> **Request**
Repeat the lines from the one containing "Given: Open settings" through the end of the records, both ends included, without changing them in any way.

------------------------------------

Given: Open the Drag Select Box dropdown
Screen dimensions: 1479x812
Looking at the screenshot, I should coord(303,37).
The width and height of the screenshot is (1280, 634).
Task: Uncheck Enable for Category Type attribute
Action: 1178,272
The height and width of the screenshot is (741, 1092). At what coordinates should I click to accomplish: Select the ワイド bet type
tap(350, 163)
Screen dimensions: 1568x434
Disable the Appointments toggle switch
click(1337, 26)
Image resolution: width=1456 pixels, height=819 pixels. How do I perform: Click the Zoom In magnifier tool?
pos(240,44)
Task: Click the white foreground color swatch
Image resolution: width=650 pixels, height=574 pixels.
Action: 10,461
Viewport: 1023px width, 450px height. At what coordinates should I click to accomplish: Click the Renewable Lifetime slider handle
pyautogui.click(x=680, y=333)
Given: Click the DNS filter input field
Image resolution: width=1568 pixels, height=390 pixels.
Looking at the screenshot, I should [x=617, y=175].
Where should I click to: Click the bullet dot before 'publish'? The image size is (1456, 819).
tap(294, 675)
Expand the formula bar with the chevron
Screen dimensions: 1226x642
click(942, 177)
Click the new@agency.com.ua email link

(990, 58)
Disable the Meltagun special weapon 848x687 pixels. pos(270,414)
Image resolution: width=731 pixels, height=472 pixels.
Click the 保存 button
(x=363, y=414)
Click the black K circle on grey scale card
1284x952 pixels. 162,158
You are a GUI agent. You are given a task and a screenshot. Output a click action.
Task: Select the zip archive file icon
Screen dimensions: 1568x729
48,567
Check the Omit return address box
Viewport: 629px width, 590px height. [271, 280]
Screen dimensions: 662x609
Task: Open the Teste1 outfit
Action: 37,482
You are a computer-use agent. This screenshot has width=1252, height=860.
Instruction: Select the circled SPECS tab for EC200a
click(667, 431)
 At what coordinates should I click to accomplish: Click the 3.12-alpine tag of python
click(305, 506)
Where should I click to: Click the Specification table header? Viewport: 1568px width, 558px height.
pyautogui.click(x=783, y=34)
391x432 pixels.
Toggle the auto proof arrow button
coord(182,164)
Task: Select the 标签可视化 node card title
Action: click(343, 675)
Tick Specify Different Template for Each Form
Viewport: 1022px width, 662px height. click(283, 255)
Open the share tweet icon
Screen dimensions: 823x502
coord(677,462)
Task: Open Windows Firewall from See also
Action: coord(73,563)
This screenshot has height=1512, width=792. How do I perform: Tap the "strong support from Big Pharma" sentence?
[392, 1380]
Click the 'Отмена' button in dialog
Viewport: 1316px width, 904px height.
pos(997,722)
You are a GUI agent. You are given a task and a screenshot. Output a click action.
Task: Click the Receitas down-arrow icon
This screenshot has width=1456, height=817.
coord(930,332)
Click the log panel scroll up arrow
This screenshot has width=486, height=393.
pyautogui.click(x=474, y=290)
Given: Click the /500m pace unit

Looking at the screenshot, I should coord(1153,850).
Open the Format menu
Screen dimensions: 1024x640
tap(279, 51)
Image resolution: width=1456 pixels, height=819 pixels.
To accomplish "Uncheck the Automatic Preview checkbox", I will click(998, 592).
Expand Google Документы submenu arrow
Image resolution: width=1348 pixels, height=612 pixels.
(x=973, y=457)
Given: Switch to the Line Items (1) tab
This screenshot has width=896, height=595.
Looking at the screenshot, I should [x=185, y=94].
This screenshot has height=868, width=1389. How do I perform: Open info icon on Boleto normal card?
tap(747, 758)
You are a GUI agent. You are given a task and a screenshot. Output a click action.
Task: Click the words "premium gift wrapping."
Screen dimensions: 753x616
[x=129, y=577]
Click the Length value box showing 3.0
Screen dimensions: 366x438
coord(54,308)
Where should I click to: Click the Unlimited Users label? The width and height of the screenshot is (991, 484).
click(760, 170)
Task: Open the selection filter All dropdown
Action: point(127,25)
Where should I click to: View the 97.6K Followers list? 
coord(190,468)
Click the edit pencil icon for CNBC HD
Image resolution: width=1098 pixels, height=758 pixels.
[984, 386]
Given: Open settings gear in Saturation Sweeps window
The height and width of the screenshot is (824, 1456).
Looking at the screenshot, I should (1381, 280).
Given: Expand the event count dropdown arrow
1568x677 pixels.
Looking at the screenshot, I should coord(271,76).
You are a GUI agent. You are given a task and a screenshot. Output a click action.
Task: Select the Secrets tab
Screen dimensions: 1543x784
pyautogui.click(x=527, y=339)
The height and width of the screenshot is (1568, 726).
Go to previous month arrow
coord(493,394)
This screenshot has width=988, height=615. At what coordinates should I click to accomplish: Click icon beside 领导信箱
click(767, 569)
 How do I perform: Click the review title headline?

------------------------------------

> **Reply to the exercise**
Given: Open settings gear in Saturation Sweeps window
The height and width of the screenshot is (824, 1456).
Looking at the screenshot, I should (1381, 280).
Given: Expand the event count dropdown arrow
1568x677 pixels.
Looking at the screenshot, I should coord(271,76).
You are a GUI agent. You are given a task and a screenshot. Output a click action.
Task: Select the Secrets tab
Screen dimensions: 1543x784
pyautogui.click(x=527, y=339)
The height and width of the screenshot is (1568, 726).
Go to previous month arrow
coord(493,394)
This screenshot has width=988, height=615. At what coordinates should I click to accomplish: Click icon beside 领导信箱
click(767, 569)
 How do I perform: Click the review title headline?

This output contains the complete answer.